#### Brief:
Once you reach the line containing "Vehicle Donation (93, 799)" in the entries below, write out that line and each one after it down to the line containing "Retro (58, 361)", exactly and with nothing added.

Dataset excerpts
----------------

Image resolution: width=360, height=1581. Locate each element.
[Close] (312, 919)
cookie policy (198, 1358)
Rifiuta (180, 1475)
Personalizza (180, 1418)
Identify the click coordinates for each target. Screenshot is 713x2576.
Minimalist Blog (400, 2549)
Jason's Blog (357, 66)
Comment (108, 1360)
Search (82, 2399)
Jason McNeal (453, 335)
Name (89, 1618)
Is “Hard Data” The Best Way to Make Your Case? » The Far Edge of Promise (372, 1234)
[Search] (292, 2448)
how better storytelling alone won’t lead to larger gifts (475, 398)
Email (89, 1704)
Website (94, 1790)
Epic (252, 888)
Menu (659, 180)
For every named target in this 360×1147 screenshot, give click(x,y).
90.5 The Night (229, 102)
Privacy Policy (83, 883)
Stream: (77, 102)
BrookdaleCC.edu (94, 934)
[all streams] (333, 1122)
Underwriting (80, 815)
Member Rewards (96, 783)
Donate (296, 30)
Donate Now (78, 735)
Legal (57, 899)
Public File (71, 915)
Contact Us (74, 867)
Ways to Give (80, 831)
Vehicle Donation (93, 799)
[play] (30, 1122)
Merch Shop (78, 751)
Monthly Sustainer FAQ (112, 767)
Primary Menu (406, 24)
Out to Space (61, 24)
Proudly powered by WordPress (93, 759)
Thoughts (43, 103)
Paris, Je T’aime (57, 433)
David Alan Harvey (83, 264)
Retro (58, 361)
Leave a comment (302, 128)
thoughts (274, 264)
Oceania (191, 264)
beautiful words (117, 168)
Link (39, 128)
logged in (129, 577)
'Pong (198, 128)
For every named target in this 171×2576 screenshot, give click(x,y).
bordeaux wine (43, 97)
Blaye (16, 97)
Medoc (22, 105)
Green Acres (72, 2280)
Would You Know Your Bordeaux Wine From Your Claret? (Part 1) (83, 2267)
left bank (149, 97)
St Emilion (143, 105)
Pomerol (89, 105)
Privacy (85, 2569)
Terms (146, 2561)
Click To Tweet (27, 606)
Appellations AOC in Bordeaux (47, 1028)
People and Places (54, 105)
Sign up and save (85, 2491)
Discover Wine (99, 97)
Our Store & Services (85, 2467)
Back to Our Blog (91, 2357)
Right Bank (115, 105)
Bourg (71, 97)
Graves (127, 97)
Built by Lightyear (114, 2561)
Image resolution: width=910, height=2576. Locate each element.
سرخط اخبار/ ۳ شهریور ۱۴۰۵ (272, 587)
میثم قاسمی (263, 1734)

----------------

#### Reply:
Vehicle Donation (93, 799)
[play] (30, 1122)
Merch Shop (78, 751)
Monthly Sustainer FAQ (112, 767)
Primary Menu (406, 24)
Out to Space (61, 24)
Proudly powered by WordPress (93, 759)
Thoughts (43, 103)
Paris, Je T’aime (57, 433)
David Alan Harvey (83, 264)
Retro (58, 361)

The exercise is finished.